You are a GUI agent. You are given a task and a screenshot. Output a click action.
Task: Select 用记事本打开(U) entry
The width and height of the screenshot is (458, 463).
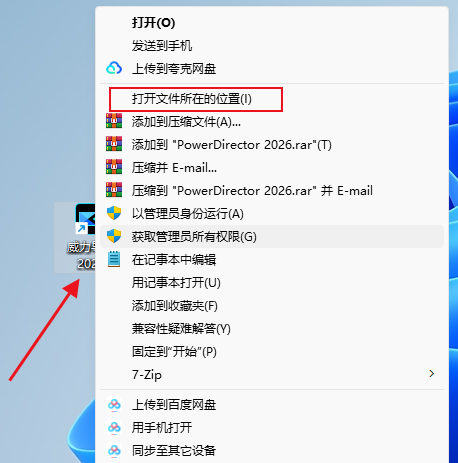272,283
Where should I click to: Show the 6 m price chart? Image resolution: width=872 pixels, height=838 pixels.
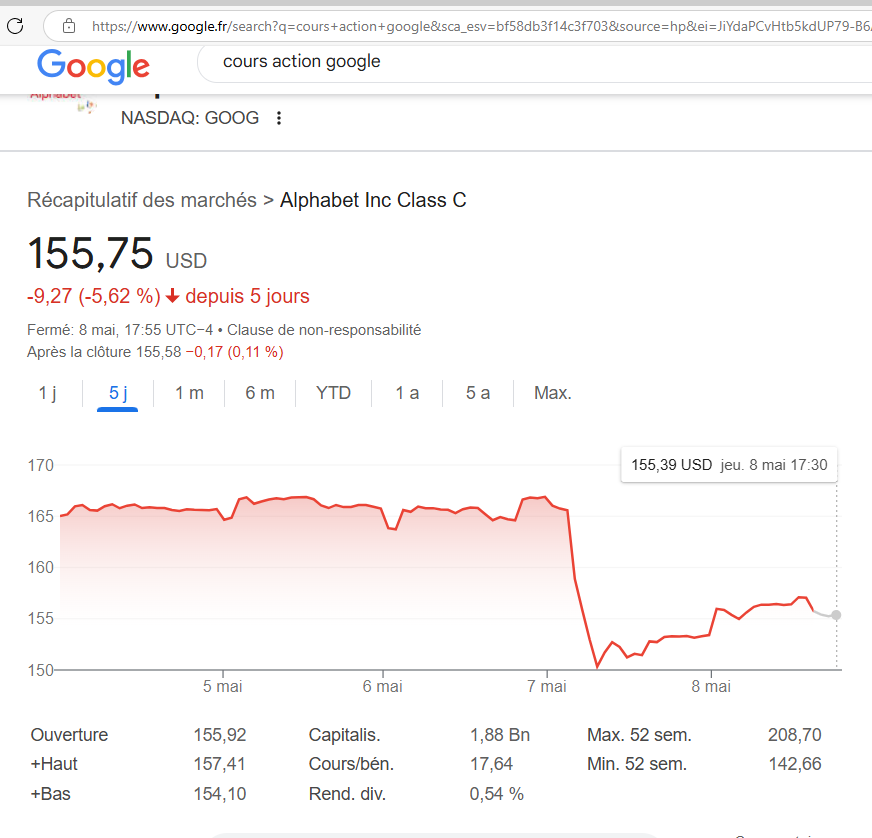(260, 393)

▶ [Task statement]
Could you return the whole listing exactly, with every picture removed?

▶ [Written answer]
You are a GUI agent. You are given a task and a screenshot. Output a click action.
Task: Select 用记事本打开(U) entry
The width and height of the screenshot is (458, 463).
272,283
Where should I click to: Show the 6 m price chart? Image resolution: width=872 pixels, height=838 pixels.
(260, 393)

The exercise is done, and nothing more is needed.